- [Work to be completed]: Your answer should hold exactly the lines from the one containing "Open the Alle" through the end of the material, and no others.

--- Data records ---

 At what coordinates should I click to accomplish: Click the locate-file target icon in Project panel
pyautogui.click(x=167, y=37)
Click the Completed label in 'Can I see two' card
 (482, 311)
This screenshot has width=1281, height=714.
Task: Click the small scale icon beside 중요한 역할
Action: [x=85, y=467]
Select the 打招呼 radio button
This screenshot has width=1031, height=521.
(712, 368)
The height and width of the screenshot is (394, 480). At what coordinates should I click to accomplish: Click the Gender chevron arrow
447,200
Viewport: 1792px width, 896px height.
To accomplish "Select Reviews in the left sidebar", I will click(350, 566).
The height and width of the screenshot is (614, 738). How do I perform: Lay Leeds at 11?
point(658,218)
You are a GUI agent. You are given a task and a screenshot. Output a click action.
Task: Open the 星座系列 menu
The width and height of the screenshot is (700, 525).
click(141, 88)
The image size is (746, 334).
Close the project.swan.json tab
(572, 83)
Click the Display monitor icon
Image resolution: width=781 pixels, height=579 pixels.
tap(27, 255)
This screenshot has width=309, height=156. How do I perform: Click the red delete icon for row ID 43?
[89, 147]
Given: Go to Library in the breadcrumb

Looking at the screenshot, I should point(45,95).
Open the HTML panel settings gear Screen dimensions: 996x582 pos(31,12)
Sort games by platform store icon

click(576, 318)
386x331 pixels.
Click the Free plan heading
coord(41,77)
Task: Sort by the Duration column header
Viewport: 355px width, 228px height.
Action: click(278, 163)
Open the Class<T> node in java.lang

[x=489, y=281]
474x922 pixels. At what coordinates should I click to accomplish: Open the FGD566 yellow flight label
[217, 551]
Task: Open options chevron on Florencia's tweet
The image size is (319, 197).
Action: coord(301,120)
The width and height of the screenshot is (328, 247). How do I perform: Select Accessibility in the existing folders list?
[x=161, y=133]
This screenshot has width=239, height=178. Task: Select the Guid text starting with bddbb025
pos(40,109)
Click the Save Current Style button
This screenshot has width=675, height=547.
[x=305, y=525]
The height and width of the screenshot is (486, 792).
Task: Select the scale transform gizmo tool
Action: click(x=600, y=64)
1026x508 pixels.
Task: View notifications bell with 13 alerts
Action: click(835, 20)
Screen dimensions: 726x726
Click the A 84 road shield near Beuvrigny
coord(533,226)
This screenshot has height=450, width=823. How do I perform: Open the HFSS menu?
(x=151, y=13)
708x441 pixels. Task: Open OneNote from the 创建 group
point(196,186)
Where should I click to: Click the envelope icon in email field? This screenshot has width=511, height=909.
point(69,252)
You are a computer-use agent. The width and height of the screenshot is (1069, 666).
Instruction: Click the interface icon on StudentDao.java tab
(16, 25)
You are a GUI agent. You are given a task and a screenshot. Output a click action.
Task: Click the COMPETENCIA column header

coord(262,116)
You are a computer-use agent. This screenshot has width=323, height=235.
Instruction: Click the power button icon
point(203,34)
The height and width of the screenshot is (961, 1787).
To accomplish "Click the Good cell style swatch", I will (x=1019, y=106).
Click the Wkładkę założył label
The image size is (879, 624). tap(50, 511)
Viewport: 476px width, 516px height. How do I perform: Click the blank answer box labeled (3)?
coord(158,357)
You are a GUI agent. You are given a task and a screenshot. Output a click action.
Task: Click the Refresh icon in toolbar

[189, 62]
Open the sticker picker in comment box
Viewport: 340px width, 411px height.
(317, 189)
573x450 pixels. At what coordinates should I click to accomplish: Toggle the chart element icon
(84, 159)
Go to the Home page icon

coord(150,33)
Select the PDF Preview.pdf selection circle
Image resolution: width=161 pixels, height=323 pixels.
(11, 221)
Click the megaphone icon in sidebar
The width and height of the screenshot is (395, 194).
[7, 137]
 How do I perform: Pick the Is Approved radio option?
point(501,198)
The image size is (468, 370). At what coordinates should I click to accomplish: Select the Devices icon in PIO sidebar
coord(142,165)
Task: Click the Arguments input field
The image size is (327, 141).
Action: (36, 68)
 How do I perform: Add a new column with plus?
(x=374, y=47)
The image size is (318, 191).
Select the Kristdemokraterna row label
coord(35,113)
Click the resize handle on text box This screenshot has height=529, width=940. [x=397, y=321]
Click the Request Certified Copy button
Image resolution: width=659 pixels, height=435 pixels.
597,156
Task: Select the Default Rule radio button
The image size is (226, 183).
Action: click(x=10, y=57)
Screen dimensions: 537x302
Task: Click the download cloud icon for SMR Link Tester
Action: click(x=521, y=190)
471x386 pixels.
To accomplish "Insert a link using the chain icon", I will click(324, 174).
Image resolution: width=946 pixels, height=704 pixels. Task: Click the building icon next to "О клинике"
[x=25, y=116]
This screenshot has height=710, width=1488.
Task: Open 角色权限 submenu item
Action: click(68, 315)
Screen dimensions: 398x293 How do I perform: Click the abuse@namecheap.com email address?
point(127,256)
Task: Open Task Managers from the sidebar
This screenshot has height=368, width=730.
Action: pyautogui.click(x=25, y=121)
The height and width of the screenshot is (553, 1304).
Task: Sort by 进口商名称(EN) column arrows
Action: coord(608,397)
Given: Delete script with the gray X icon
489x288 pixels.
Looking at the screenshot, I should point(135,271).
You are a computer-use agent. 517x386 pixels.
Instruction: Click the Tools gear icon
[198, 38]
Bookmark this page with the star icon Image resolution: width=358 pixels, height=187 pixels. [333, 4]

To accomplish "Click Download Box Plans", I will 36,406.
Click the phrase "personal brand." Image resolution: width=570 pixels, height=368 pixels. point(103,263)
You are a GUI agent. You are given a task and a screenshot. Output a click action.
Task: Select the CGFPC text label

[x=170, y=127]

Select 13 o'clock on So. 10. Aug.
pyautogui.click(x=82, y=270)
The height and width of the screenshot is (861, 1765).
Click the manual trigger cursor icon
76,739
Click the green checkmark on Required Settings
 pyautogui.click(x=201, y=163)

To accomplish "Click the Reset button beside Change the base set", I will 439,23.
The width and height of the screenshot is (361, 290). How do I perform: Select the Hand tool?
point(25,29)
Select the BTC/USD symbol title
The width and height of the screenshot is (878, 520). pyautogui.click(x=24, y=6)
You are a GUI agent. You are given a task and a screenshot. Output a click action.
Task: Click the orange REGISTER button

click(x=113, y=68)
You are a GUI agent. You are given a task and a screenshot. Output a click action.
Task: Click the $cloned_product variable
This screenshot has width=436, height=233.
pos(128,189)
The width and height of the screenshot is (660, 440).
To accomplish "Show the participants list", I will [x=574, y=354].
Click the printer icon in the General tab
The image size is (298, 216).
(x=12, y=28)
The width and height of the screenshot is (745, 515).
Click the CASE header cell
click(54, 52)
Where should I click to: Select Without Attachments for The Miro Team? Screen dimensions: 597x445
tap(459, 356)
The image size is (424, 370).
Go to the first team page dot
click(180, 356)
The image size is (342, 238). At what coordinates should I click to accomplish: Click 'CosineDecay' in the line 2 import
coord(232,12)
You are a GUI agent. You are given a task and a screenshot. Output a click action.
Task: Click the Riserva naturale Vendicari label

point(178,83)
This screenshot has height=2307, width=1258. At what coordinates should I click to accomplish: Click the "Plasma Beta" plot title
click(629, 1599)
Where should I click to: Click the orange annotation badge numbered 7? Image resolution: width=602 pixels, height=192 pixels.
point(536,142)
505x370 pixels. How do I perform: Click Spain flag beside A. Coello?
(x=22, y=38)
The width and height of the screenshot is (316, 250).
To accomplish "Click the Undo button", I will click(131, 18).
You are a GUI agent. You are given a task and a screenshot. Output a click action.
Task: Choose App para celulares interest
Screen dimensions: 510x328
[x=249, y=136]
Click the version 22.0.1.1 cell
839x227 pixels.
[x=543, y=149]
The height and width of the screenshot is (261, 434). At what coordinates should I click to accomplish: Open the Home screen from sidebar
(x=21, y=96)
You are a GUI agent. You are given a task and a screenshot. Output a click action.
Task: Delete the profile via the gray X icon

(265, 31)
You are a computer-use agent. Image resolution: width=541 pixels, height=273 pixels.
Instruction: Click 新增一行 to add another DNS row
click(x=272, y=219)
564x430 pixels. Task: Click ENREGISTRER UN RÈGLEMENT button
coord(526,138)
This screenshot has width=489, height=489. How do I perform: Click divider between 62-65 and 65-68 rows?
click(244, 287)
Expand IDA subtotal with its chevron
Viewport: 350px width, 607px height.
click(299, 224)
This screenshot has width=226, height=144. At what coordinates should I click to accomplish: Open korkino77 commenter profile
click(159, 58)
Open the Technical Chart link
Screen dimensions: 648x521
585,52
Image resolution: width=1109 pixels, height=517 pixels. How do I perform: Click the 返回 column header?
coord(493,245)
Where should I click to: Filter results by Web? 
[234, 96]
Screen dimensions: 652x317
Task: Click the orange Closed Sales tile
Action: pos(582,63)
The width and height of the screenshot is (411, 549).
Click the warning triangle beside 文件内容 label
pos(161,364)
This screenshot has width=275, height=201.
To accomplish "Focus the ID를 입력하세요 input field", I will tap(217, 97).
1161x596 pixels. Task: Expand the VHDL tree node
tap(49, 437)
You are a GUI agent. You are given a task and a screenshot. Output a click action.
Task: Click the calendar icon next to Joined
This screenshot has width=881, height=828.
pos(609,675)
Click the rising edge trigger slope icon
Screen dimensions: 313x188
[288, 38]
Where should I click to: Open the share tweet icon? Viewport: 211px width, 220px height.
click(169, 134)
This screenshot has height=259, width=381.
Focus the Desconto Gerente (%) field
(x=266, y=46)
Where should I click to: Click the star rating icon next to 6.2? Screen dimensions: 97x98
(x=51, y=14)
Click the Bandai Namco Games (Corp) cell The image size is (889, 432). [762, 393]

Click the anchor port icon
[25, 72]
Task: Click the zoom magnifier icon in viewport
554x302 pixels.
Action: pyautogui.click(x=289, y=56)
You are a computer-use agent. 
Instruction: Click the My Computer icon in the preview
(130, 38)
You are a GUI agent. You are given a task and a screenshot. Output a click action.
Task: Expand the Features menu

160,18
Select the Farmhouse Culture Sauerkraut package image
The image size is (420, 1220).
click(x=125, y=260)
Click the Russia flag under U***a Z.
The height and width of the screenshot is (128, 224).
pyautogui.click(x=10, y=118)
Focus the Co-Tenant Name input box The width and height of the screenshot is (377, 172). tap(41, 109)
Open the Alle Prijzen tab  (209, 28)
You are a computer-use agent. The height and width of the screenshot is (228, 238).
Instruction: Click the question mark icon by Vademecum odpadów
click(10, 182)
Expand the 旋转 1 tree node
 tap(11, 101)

---

- [Problem solution]:
Open the Alle Prijzen tab  (209, 28)
You are a computer-use agent. The height and width of the screenshot is (228, 238).
Instruction: Click the question mark icon by Vademecum odpadów
click(10, 182)
Expand the 旋转 1 tree node
 tap(11, 101)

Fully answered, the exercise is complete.